1. A method of presenting images to a user of a vehicle navigation system, comprising:
accessing location data indicating a particular location included within a route determined by a vehicle navigation system of a user;
accessing direction data corresponding to the location data, the accessed direction data indicating a particular direction in which a user's vehicle will be traveling when the user's vehicle reaches the particular location via the route;
obtaining a captured image based on the accessed location and direction data, the obtained captured image corresponding approximately to a driver's perspective from within a vehicle and depicting a view of the particular location along the particular direction; and
displaying the obtained image within the user's vehicle.
2. The method of claim 1, wherein the location data comprises a spatial coordinate corresponding to the particular location.
3. The method of claim 1, wherein the location data comprises a street index corresponding to the particular location.
4. The method of claim 1, wherein the particular location comprises a location ahead of a current location of the user's vehicle along the route.
5. The method of claim 4, wherein the particular location comprises a destination location of the route.
6. The method of claim 4, wherein the particular location comprises an intermediate location along the route between a current location of the user's vehicle and a destination location of the route.
7. The method of claim 6, wherein the intermediate location is at or near an exit that the user is instructed to take when following the route.
8. The method of claim 6, wherein the intermediate location is at or near an intersection where the user is instructed to turn when following the route.
9. The method of claim 1, wherein the particular direction comprises a direction in which the user's vehicle will be traveling with respect to a street corresponding to the particular location.
10. The method of claim 10, wherein the direction data describes one of northbound, southbound, eastbound, or westbound with respect to the street.
11. The method of claim 1, further comprising accessing environmental data corresponding to the location data, the accessed environmental data indicating at least one particular environmental condition predicted to be present when the user's vehicle will reach the particular location via the route, wherein
obtaining the captured image comprises obtaining the captured image further based on the accessed environmental data, the obtained captured image depicting the view of the particular location along the particular direction and in the presence of the at least one particular environmental condition.
12. The method of claim 11, wherein the at least one environmental condition includes at least one of a lighting condition, a weather condition, a seasonal condition, and a traffic condition.
13. The method of claim 1, further comprising accessing time data corresponding to the location data, the accessed time data indicating a particular time-of-day during which the user's vehicle is predicted to reach the particular location via the route, wherein
obtaining the captured image comprises obtaining the captured image further based on the accessed time data, the obtained image depicting a view of the particular location along the particular direction and at the particular time-of-day.

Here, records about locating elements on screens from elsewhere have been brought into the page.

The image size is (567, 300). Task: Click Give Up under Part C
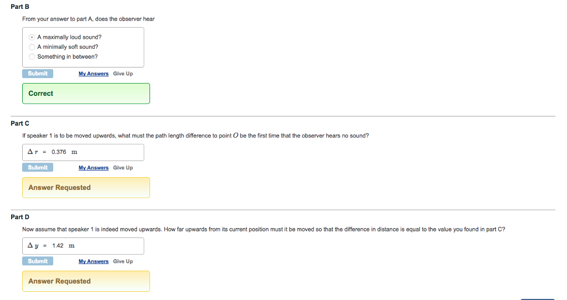tap(123, 168)
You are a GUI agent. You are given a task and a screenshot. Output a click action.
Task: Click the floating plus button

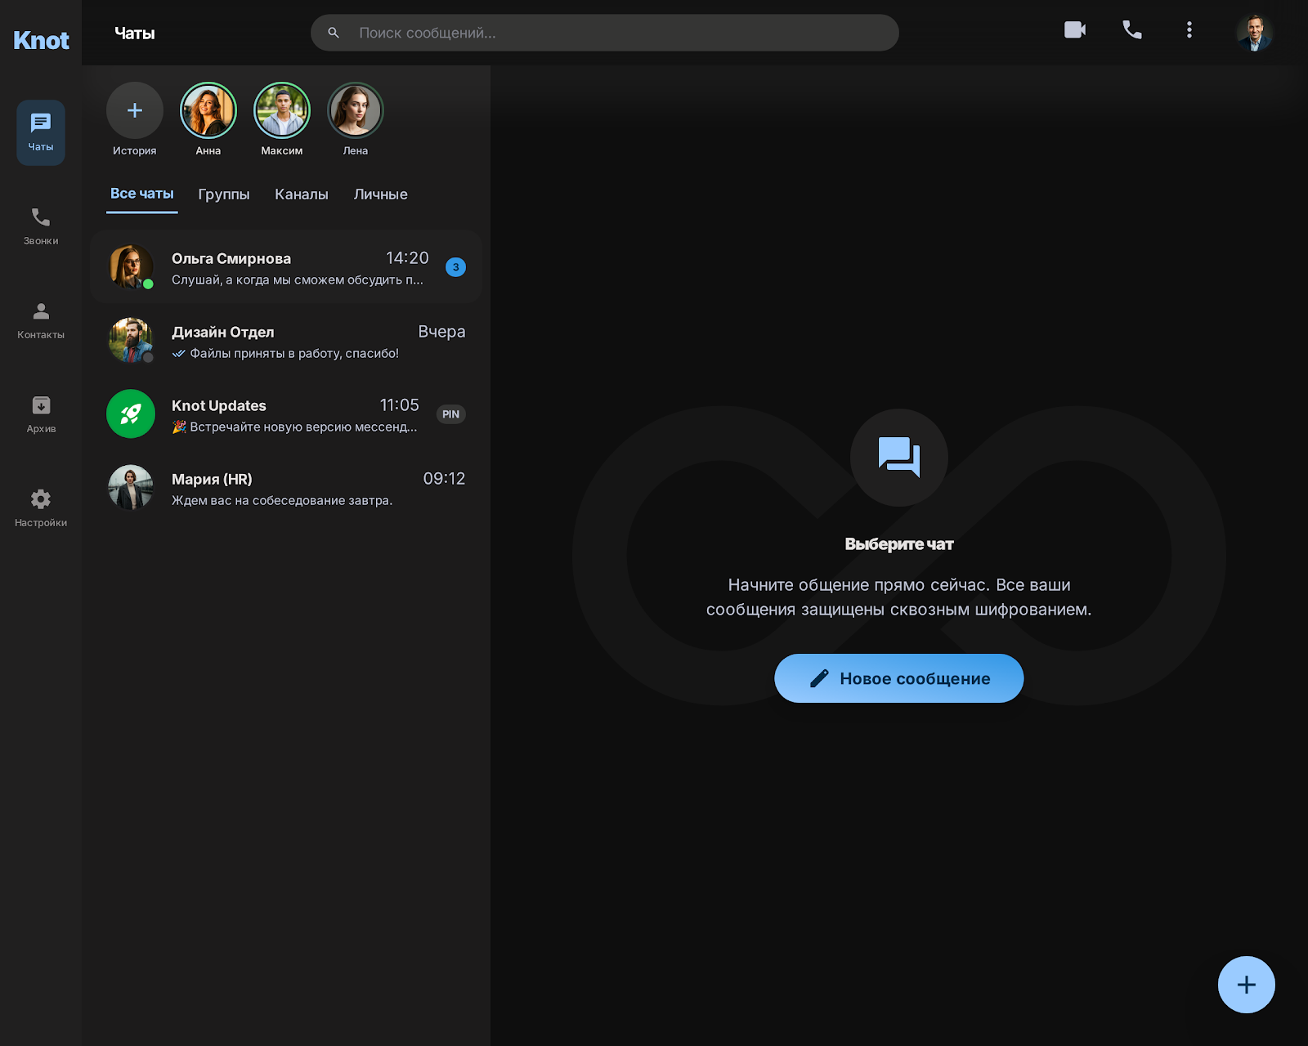click(x=1247, y=985)
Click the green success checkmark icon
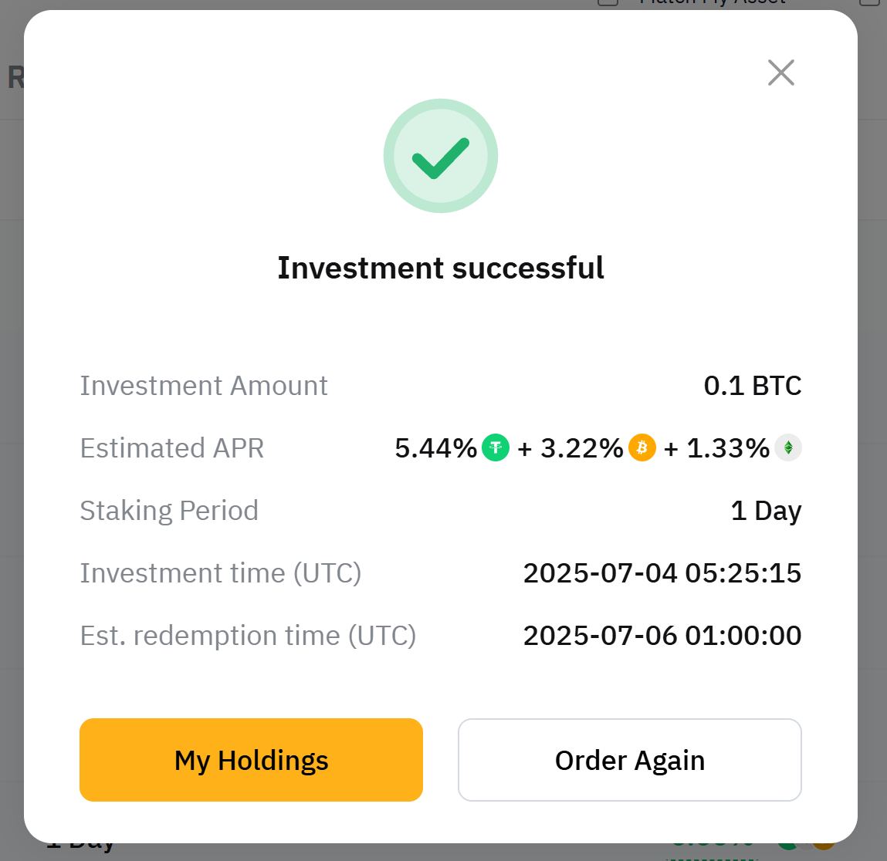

14. The method of claim 1, further comprising accessing season data corresponding to the location data, the accessed season data indicating a particular season-of-year during which the user's vehicle is predicted to reach the particular location via the route, wherein
obtaining the captured image comprises obtaining the captured image further based on the accessed season data, the obtained image depicting a view of the particular location along the particular direction and at the particular season-of-year.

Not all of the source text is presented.